A col­league asked me this week how things were going for me. I took the time to smile, to look at him.

“When I go to bed, I try to see myself there, in front of me, sit­ting on a cush­ion. And when I wake up, I try to see if I’m still sit­ting in that place.”

The colleague’s expres­sion turned into almost pal­pa­ble con­cern and misunderstanding.

“You don’t under­stand me, do you?’

“No, not really.”

I explain to him that I am learn­ing to med­i­tate, to breathe calm­ly, no mat­ter where I am or what I do. As I was talk­ing, I noticed that he was read­ing some­thing on his screen. I kept qui­et. He imme­di­ate­ly looked at me.

“Excuse me, I was some­where else.”

“I saw that.”

“I won­der how you do it, hon­est­ly. I can’t do it, as you can see. I have to face a client, the project is in a dif­fi­cult phase, and…”

I let him con­tin­ue. I was still sit­ting in front of him, wor­ried about what he was say­ing, and, at the same time, I became aware of my breath­ing, the state of my body, his frag­ile pres­ence in this suf­fo­cat­ing office.

“I’ll leave you, you obvi­ous­ly have oth­er more impor­tant concerns.”
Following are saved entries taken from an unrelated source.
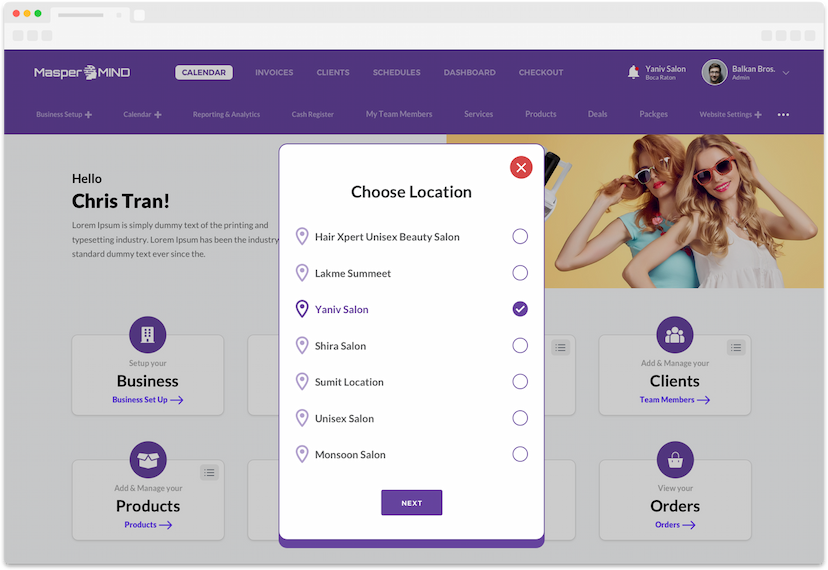
Task: Open the three-dots more menu
Action: click(x=783, y=115)
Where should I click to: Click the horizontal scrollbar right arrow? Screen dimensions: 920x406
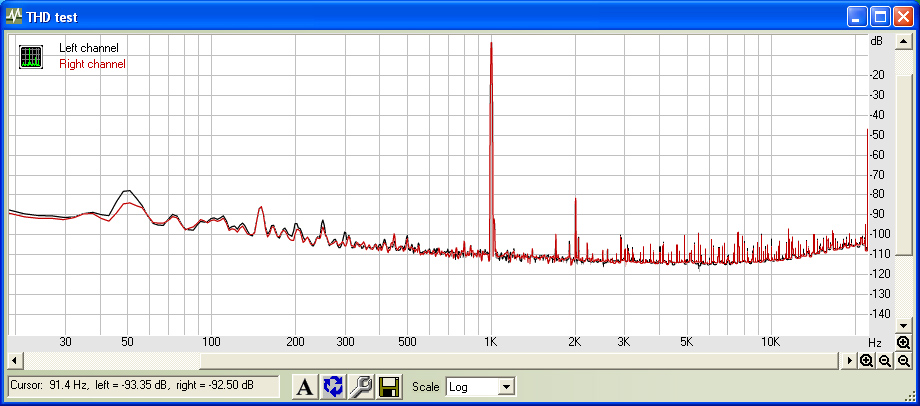pos(850,360)
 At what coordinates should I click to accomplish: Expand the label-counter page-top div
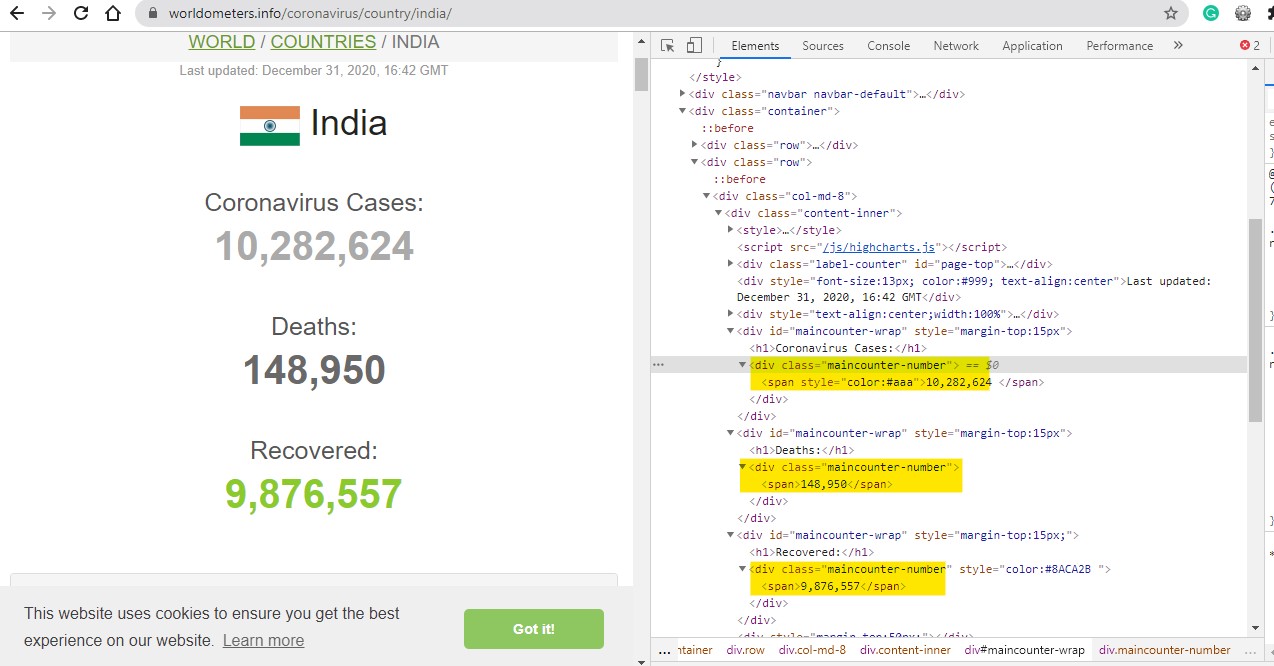pos(731,264)
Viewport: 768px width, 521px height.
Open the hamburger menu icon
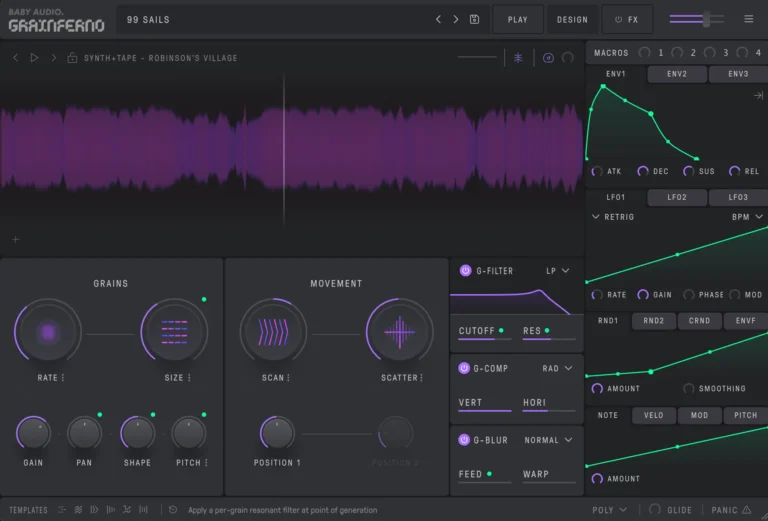tap(749, 19)
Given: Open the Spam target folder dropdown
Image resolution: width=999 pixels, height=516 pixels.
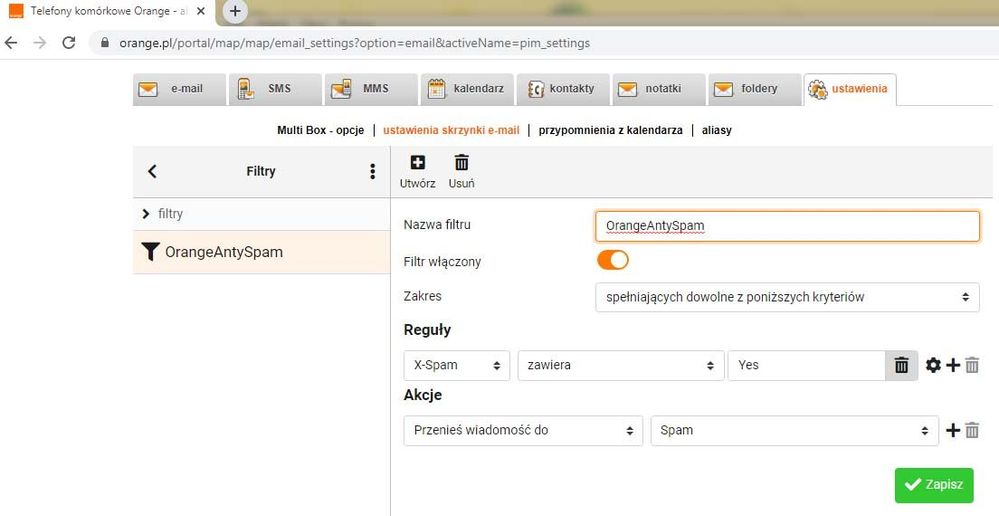Looking at the screenshot, I should [794, 430].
The col­league thanked me, and I left. I know it will be fine, that the project will get back on track. The prob­lems expe­ri­enced are common.

Out­side the office, I observed my oth­er col­leagues. Some looked up, smiled at me while the minds of oth­ers pro­ject­ed them­selves on me as if I were an invis­i­ble wall.

When I returned to my desk, I told myself that I did not belong there. This thought was not affect­ing my will­ing­ness to go back to work. By becom­ing aware of my breath­ing, my feel­ing of exile is most­ly con­firmed with­out fur­ther ado. You might think that my per­son­al­i­ty is grad­u­al­ly divid­ing, that I am enter­ing a schiz­o­phrenic phase of aging.

On my bed, when I return to the med­i­ta­tion exer­cise, I open an appli­ca­tion. We have the choice of visu­al. All sum­mer long, I pre­ferred to observe win­ter snow before clos­ing my eyes for the lesson.

I am no longer as sys­tem­at­ic in this exer­cise, I do not nec­es­sar­i­ly take a ten-minute break to lis­ten to the instruc­tions of the guide. My dis­ci­pline seems to be mov­ing, root­ing itself in my dai­ly life. That doesn’t make me a wise or calm per­son. I think I instead hear the echo of my ini­tial anguish. My snow falls gen­tly with my thoughts. Have I become desen­si­tized to it ? I am both present and uncon­scious, always sur­prised by exis­tence, fright­ened by the mis­un­der­stand­ing that inhab­its me. My fears, my flesh have not dis­ap­peared, I do not hold on to any promis­es. It is both my suf­fer­ing and my deliverance.

Lat­er in the week, anoth­er col­league asked me how I saw my future with the com­pa­ny. I hate that ques­tion ! I answered him stu­pid­ly, but with a smile that I was six­ty years old and hap­py to expe­ri­ence what I had to expe­ri­ence in this com­pa­ny. You’re nev­er any­where for anything.

Was this answer sat­is­fac­to­ry for this direc­tor ? I don’t know about that. I am a Pisces, I am not eas­i­ly caught with sim­ple hands unless they are more flu­id than water. I’m used to run­ning away. Then I will be told that it is no won­der I am alone. It is pos­si­ble. I may have to under­stand this kar­ma of sep­a­ra­tions that is mine. If there is kar­ma. I am more sus­pi­cious than any­thing of well-mean­ing cer­tain­ties. And then, I am not real­ly alone even if I still have trou­ble read­ing the details of the con­tracts that bind me to others.

Where do I see myself ? Well, sit­ting in exis­tence, breath­ing. I walk in cir­cles like a cat wrap­ping itself in its makeshift box, like a dog resign­ing itself to falling asleep for lack of excitement.

The rest is just ran­dom literature.